Los “dotores”
El amplio espectro de la fragilidad humana ofrece cuatro retratos casi perfectos: un bebé en una incubadora, un despojado (damnificado o desplazado), un artista antes de salir al escenario y un académico en proceso de entrega de su tesis de maestría o doctorado.
La proliferación de funcionarios que mienten sobre su formación académica coincide con el discurso, en las redes sociales y programas de opinión, de algunos panelistas que piden ser citados según su alcurnia intelectual: “Llámeme maestro/doctor”. Y como la soberbia no tiene techo, censuran a quienes tienen alguna voz pública –activistas sociales, actores, funcionarios, comerciantes– sin diplomas que los acrediten.
¿“Doctor es cualquier pendejo”?
Un país que a diario maltrata las palabras es campo abonado para los estereotipos: los títulos académicos de Ph.D. suelen ocultar historias de pensamiento y sufrimiento (intelectual, personal, económico, cuestiones de equidad social, entre otros).
Todos los “doctores” no son burócratas de segunda.
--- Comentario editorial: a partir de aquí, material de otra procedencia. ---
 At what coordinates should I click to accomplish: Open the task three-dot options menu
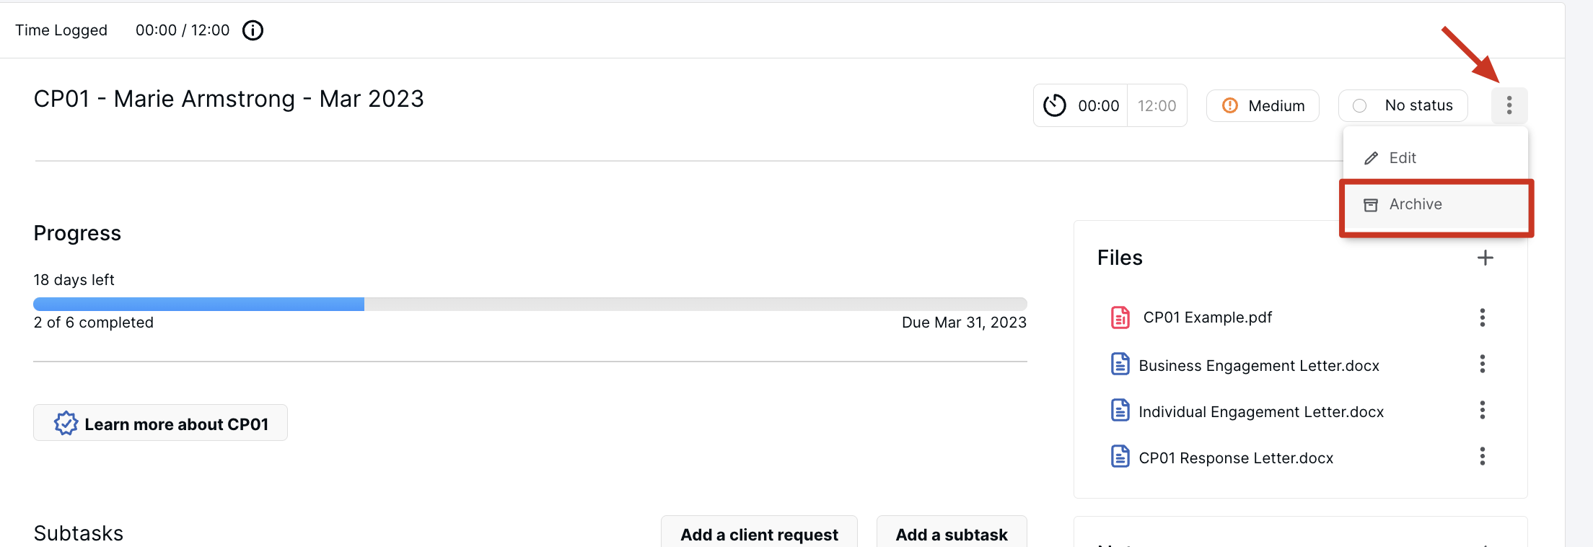click(1509, 105)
Pero tampoco son dioses...
El conocimiento académico no se reivindica a fuerza de despotismo y superioridad intelectual. (Los seres más grandes que he conocido, a través de lecturas y entrevistas, evidencian que el conocimiento es para compartir, no para presumir de él; para mostrarnos lo insignificantes que somos ante la inmensidad del universo).
Un título de doctorado para ‘descrestar’ es un símbolo de ‘clase’ y ‘poder’ despojado de sentido; el conocimiento convertido en un banal objeto de exhibicionismo. Consumismo de élite.
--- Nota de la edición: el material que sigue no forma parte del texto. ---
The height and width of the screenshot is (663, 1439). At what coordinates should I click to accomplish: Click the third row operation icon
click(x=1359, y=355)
No se trata de negar la relevancia de la educación y la academia en la sociedad: pertenezco a una comunidad académica, he padecido con vergüenza e impaciencia mi fragilidad ante el conocimiento.
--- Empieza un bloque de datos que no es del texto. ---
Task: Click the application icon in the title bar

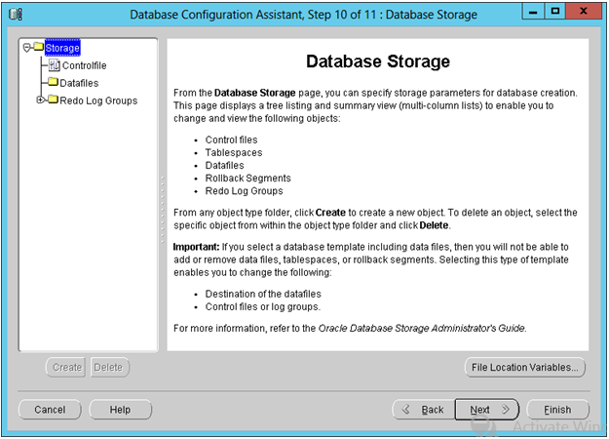Action: click(16, 15)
Algunos llegan a la luna, otros se conforman con mirarla: cada quien escribe su historia, con factores que no siempre están bajo su control (como el acceso a la educación pública, por ejemplo). Analizar la obra de Jorge Luis Borges es necesario, pero en ningún momento le resta mérito a quien prefiere simplemente leerla frente al mar.
Armstrong y Borges necesitaron carpinteros para construir sus escritorios, campesinos que cultivaran las verduras de su plato: la ciencia está ahí, el saber ancestral también. El conocimiento no es uno solo: implica solidaridad, respeto por el trabajo y la voz del otro al margen de su pasado académico.
(Cabe evocar la célebre carta de A. Novinsky, sobreviviente de un campo de concentración: “Su esfuerzo, profesor, nunca debe producir monstruos eruditos y cultos, psicópatas y Eichmans educados. Leer y escribir son importantes solamente si están al servicio de hacer a nuestros jóvenes mejores seres humanos”).
No extraña que el contralor suspendido Sergio Zuluaga, los alcaldes Enrique Peñalosa y César Suárez, o el mismo presidente Iván Duque, hayan mentido en sus hojas de vida (algunos en el curriculum vitae oficial, en entrevistas o en sus páginas web... corregidas una vez descubierto el engaño). No lo hacen necesariamente para ser elegidos o por aspiraciones económicas: en algunos de los cargos mencionados, es irrelevante el nivel académico y la escala salarial no depende estrictamente de la formación –como sí suele suceder con nosotros, los docentes–.
No distan mucho los académicos ostentosos de los políticos mentirosos: desde su óptica, los diplomas son un instrumento de “prestigio social”, burda deshumanización del saber. Conocimiento inútil.